Sunday, November 02, 2008

IMF, World Bank, and EU agree to lend $25bn to Hungary

Sources: IMF Survey: IMF, EU, and World Bank Line Up $25 Billion for Hungary

New York Times: Hungarian Stocks Ride News of IMF Aid

WSJ.com: Hungarian Stocks Decline Despite IMF Aid Pledge

 

The EU, IMF and World Bank agreed Tuesday to a loan arrangement in which Hungary could draw on $15.7 bn from the IMF, $8.1bn from the EU (Hungary became a member state in 2004), and $1.3 bn from the World Bank.  This agreement, as with the IMF loans to the Ukraine and Iceland, was made contingent on Hungary agreeing to develop new policy plans for improving its economic situation and restoring investor confidence.  Hungary will also be forced to reduce the federal budget in order to create a more sustainable national debt outlook for the future, a major concern in IMF lending plans. 

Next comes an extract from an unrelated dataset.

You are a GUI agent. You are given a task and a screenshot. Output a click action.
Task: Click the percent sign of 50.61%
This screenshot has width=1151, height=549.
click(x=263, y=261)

Hungary’s economy has suffered from the credit crunch because a large portion of its public debt is in foreign currency, which makes it vulnerable to a drop in its own currency’s value.  The forint (Hungary’s currency) dropped more than 20 percent in October, raising serious concerns about the nation’s ability to meet its payment obligations. 

The restrictive economic policies Hungary has followed in order to prepare for eurozone eligibility have hindered economic growth in recent years.  Since the crisis hit Europe, foreign investment has been increasingly scared off by this lack of growth and Hungary’s relatively high public debt load.

The morning after the announcement the Budapest Stock Exchange rose 11 percent and the forint was up more than 7 percent against the U.S. dollar for the week.

Discussion:  Are other EU member states likely to need IMF assistance?  What are the long-term consequences of government budget cuts and restrictive economic policies?  What does this agreement do to Hungary’s eurozone hopes?